To implement the system, we employed these three services offered by the cloud platform:
- A document-based database – We used our document-based database as a queue where users can submit their intents. By creating a document, a user expresses an intent to connect.
- Cloud functions – We delegated all the app logic to our cloud functions, which we set to trigger whenever a user submits a new intent to connect. These cloud functions have the job of trying to match one user with another.
- A cloud messaging service – Our cloud messaging service can notify each user of a new match. Because the search process might take a long time, we’ve decided to use this mechanism to tell the user when he is ready to connect.

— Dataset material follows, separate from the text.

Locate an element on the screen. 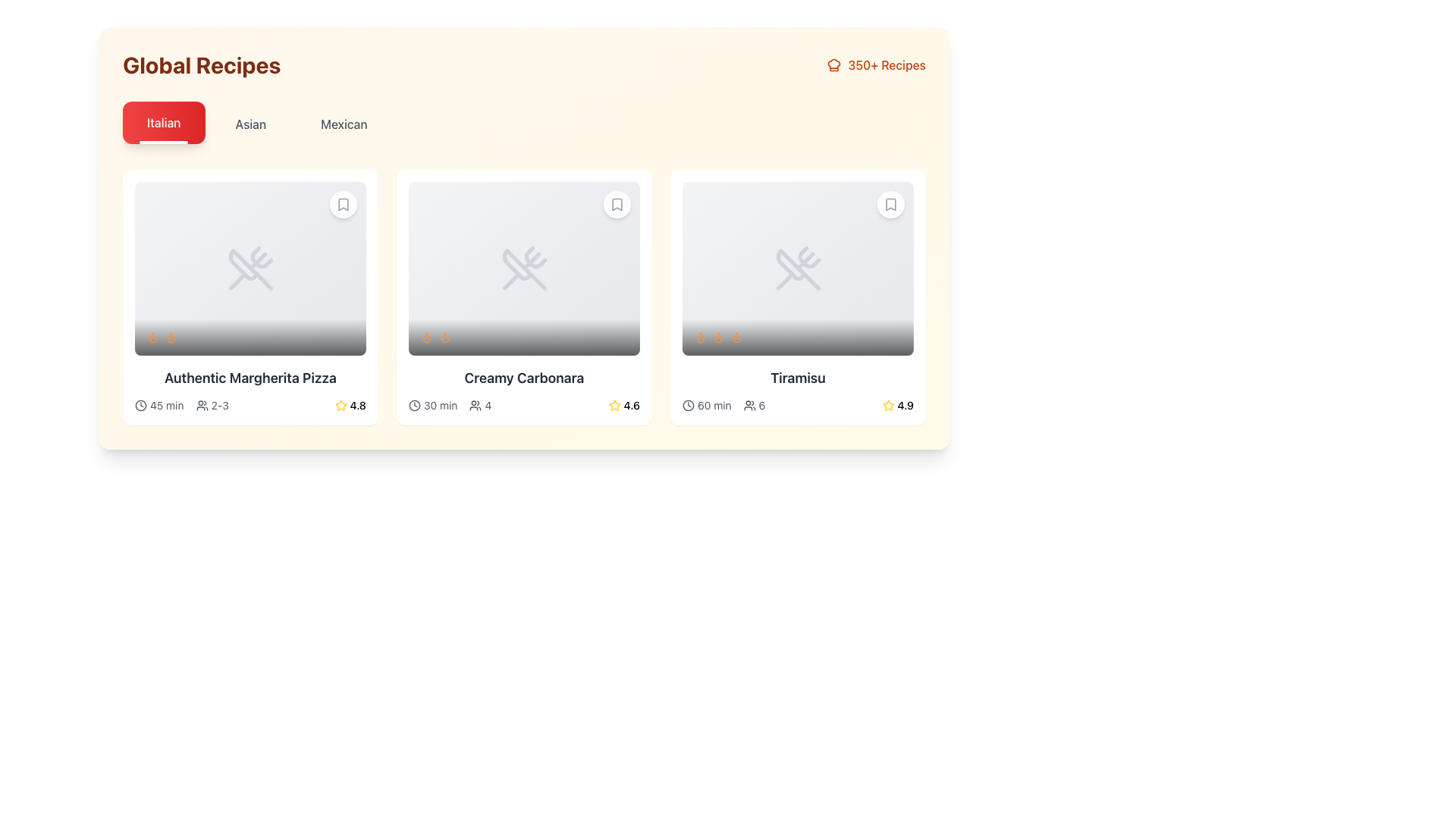 The height and width of the screenshot is (819, 1456). the circular button with a white background and a gray bookmark icon located in the top-right corner of the second recipe card is located at coordinates (617, 205).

For the audio calling functions, we relied on third-party services that ensured a high-quality, stutter-free interactive voice chat experience.
A document would be created in our database for clients who wanted to connect. The document represented their intent to connect and contained details of the connection, such as their current mood (that they had previously selected before making the request). This document would then be stored in a collection along with other intents in a queue.
So now, all we have to do is search for the documents with similar matching intents in the previously created queue.
Whenever we would find two intents that could be matched, we would call on Agora to provide a virtual room for the two users. The room’s id token would then be returned to our function.
Once a room was created, we would use individual messages to notify the devices waiting to connect. These messages contain the room token and other data required for connection.
Once the notification reaches the devices, they will request Agora’s services again to establish the connection. The Agora software will process the two requests and establish the connection between the devices.
As soon as the connection is established, the two users can communicate directly from one device to another, solving the voice communication problem.